Em casa havia três livros. Verdes, de capa dura, muitas páginas, da mesma colecção. Uma série sobre medicina natural, escrita em português do Brasil, com receitas de mezinhas e vendendo a ideia de que tudo se cura com plantas. Tantos anos depois, recorda apenas uma excepção, tão clara. À frente da palavra “câncer” estava: “limão. Procurar médico”. Perdeu inocência, ilusão. Não havia milagres e não era possível um mundo sem médicos.
Não tinha mais de seis, sete anos. Leu os três livros de uma ponta à outra, como as crianças que repetem leituras, filmes até os saberem de cor. Ela também decorou tudo, até as ilustrações das plantas. Naquelas páginas não havia fotos. Só desenhos a preto e branco e isso agradava-lhe, talvez cansada dos livros infantis que lhe enchiam o quarto e também sabia de cor. Mas fora do quarto, aqueles eram os únicos três livros. Havia revistas, jornais que se acumulavam, mas livros de gente grande só aqueles e ela queria saber o que liam os grandes. Achava que devia ser mais do que aquilo, mas era aquilo o que lhe chegava.
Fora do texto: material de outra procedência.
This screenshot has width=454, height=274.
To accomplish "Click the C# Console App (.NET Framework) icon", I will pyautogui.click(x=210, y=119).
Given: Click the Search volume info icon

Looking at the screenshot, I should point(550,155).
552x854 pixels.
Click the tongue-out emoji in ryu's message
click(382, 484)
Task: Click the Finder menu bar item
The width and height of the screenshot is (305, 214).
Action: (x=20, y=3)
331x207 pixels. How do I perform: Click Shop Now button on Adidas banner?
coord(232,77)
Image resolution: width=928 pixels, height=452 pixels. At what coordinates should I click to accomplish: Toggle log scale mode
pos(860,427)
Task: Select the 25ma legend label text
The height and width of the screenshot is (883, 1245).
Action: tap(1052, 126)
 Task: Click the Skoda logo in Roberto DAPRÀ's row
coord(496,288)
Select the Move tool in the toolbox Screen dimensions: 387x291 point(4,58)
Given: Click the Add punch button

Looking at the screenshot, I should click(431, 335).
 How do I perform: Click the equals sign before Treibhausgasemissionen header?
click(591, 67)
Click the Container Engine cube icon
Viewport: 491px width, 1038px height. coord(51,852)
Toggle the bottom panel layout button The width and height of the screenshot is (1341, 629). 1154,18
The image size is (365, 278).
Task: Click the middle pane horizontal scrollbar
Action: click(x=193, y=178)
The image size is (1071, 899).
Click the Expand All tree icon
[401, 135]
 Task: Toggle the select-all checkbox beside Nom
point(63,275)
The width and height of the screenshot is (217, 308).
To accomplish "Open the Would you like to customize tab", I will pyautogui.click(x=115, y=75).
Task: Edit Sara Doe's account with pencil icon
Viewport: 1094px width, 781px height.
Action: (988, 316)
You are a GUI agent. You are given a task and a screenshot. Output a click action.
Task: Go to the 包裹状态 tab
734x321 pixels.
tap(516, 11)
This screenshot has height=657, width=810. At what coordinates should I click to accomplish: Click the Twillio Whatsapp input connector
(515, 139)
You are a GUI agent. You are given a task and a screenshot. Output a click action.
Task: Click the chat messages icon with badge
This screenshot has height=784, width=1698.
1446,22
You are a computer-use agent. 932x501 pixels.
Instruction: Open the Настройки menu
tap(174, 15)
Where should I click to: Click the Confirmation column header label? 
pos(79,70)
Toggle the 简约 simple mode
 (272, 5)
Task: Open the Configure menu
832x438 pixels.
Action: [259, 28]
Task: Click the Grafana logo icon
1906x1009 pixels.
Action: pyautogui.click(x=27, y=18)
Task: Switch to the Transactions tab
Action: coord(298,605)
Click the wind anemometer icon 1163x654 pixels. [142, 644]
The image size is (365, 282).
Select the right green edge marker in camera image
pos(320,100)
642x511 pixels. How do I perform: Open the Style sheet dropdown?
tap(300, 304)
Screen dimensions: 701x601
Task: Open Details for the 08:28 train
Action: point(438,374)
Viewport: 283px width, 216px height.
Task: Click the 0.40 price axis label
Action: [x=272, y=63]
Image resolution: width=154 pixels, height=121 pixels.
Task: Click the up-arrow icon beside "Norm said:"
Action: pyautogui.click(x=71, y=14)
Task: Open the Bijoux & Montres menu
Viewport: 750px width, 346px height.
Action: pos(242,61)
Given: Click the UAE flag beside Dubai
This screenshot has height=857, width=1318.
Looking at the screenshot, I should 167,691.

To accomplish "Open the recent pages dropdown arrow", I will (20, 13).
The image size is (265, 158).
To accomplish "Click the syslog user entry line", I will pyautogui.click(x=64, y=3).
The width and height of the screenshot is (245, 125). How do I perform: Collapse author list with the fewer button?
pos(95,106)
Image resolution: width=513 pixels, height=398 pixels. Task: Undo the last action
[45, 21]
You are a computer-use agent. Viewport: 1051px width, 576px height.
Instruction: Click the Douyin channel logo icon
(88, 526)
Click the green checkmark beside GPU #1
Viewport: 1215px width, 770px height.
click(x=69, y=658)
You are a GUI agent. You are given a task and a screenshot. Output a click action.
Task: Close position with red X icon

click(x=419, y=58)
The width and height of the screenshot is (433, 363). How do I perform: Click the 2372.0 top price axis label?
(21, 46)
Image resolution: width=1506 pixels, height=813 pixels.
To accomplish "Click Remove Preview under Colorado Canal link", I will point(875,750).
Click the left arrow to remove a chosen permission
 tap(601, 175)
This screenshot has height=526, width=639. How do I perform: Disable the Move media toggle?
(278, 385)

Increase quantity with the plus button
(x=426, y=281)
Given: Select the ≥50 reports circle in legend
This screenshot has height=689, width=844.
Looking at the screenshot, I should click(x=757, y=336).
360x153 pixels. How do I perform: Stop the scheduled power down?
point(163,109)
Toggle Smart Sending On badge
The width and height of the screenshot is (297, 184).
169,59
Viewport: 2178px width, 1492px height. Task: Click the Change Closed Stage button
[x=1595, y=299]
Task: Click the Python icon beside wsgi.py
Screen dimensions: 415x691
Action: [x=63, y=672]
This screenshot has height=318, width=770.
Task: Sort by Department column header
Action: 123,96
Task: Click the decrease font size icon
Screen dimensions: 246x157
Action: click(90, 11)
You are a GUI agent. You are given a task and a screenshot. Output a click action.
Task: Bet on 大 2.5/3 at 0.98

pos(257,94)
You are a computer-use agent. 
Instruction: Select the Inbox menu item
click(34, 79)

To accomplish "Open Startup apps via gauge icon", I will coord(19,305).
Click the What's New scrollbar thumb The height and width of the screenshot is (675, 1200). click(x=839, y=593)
A carrinha da Gulbenkian que ia à aldeia não lhe dava isso e por isso não a recebia com o mesmo entusiasmo das outras crianças. Ela tinha livros infantis e juvenis e gostava que fossem seus, gostava de os visitar de vez em quando, abri-los, voltar às páginas, às frases, e ter de entregar depois de ler era quase como se lhe levassem a cadelinha rafeira que a seguia por todo lado lá em casa. A Canita. Por isso não pedia livros. Não era orgulho. Era afecto. E na falta de mais lá ia para a enciclopédia medicinal, a sua iniciação à leitura de gente grande, onde aprendeu a gostar do cheiro do papel, da textura das páginas, do equilíbrio que a capa dura permitia na estante vazia.
Olhava para as prateleiras e o seu sonho era um dia enchê-las. Perguntava à mãe se era possível e sempre teve um sim como resposta. Hoje olha para os três livros de capa verde. Estão no centro. Lugar de destaque de uma imensa parede forrada a lombadas para gente grande.